GE Vernova T&D stock is outpacing rivals: What's driving this high-voltage run?
In a recent interaction with Emkay Global Financial Services, GE Vernova's management said the domestic market is seeing some softness in order inflow, but it is likely to pick up from the current quarter ending December, given the strong pipeline, as per analysts at Emkay
Shares of GE Vernova T&D India are on a high-voltage run, outpacing rivals and touching four new peaks over the past three weeks on optimism over stronger order inflows in the domestic business and gains in the overseas markets. On Monday, the stock had hit a new 52-week high at ₹3,204.90, though it fell 3.4% on Tuesday from that level. The power transmission and distribution (T&D) network equipment manufacturer is seeing strong demand with a notable increase in renewable energy capacity addition.
In a recent interaction with Emkay Global Financial Services, the company management said the domestic market is seeing some softness in order inflow, but it is likely to pick up from the current quarter ending December, given the strong pipeline, said analysts at Emkay. GE Vernova said it estimates domestic ‘market opportunity’ of ₹2.7 trillion over FY25-30, excluding HVDC (high voltage direct current) projects, implying about ₹45,000 crore of potential orders annually.
The management told Emkay that two HVDC orders (Khavda-South Olpad project and the Barmer-South Kalamb project) are expected to be finalized and awarded to original equipment manufacturers (OEMs) within the current financial year. While HVDC also has a large market opportunity, these projects face significant delays in getting awarded because of technological complexity.
A bigger push for the company would come from strong order inflows from its parent entity GE Vernova Inc., which is also seeing a revival with commissioning of large renewable energy projects globally. The management foresees robust global market opportunities, expected to nearly double to $175 billion from $80 billion in 2023. The board of its parent firm has approved outsourcing orders worth ₹3,000 crore to the Indian entity in FY26 so far, as against ₹2,000 crore in FY25.
In this backdrop, Nomura Global Market Research has raised its order inflow estimates for the firm to ₹44,400 crore over FY25-28 from ₹34,700 crore projected earlier, factoring in large export orders. Increasing focus on exports also augurs well for the company's margin profile since export orders have about 5% higher margins than domestic, the management said. Nomura estimates GE Vernova’s Ebitda (earnings before interest, taxes, depreciation and amortization) margin to improve by 90-180 basis points over FY25-28 with a better revenue mix and cost control.
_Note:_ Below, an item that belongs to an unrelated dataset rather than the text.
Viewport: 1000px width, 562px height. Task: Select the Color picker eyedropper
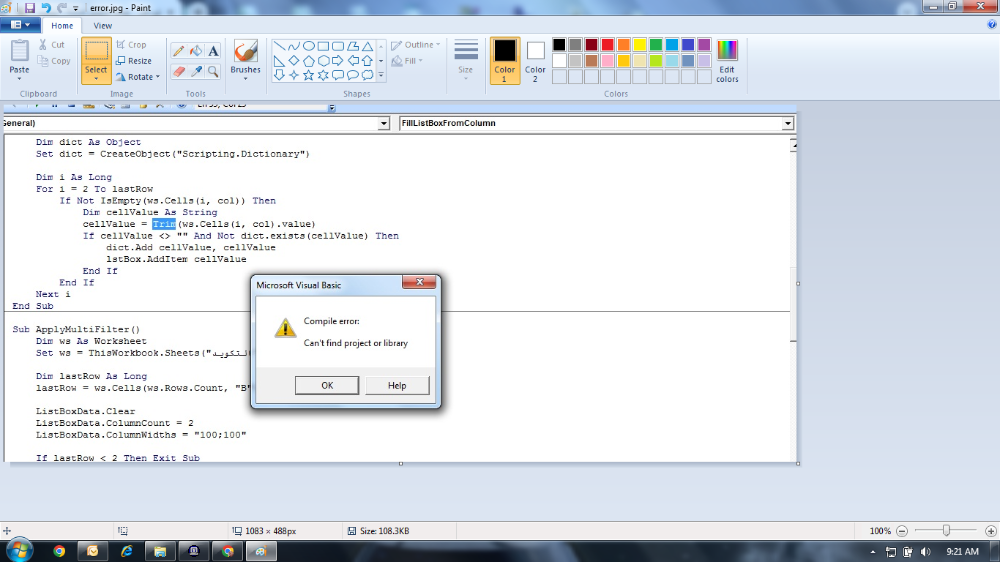point(196,71)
The company’s total order book was at ₹13,000 crore at the end of the June quarter, about 2.8x trailing 12-month sales.
The momentum in the domestic market has also helped other T&D companies in the country. However, GE Vernova reported a better Ebitda margin at 29% in the June quarter, aided by lower raw material cost and higher export orders. Exports accounted for 39% of its quarterly revenue, as against 31% a year ago.
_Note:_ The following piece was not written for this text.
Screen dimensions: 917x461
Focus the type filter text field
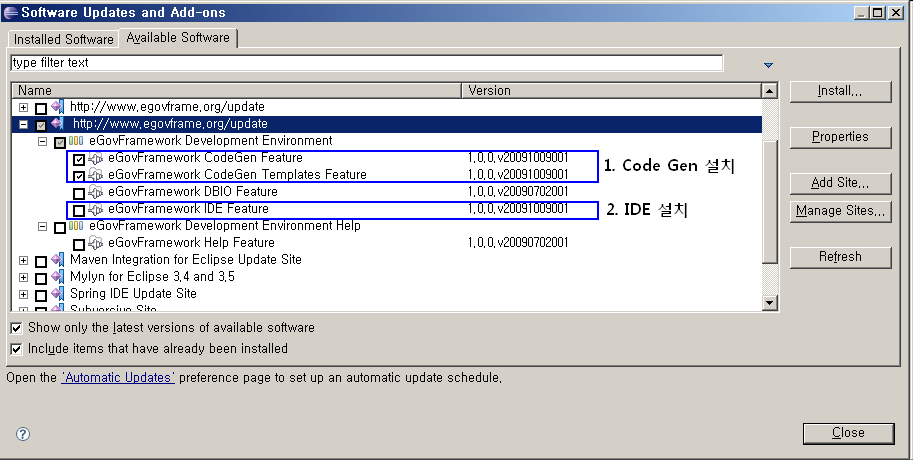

Against this, the Ebitda margin for Siemens Energy, carved out of Siemens Ltd in April, and Hitachi Energy were at 19% and 11%, respectively, weighed down by factors including an adverse product mix and higher other costs. GE Vernova also recorded a notably higher year-on-year revenue growth of 39% during the quarter, as against 20% and 15% by Siemens Energy and Hitachi, respectively. However, in terms of growth in new orders, the picture was different. While GE Vernova’s growth in order inflows was strong at 57%, it was lower than 94% and 3.6x growth for the other two, which were aided by some big-ticket orders.
Nonetheless, GE Vernova stock has surged 49% in CY25 so far, versus 22% for Hitachi Energy, and 20% for Siemens Energy since its listing in June, after the hive-off. At FY26 price-to-earnings, GE Vernova is trading at 84x, according to Bloomberg. Investors anticipate a string of HVDC order awards, which could aid the company's revenue visibility.
Even so, the valuation looks stretched. Moreover, any delay in outsourcing of orders by the parent company in case of any change in global market environment, could be a dampener. Moreover, fluctuation in steel and other raw material prices need close monitoring for their impact on the firm's profitability.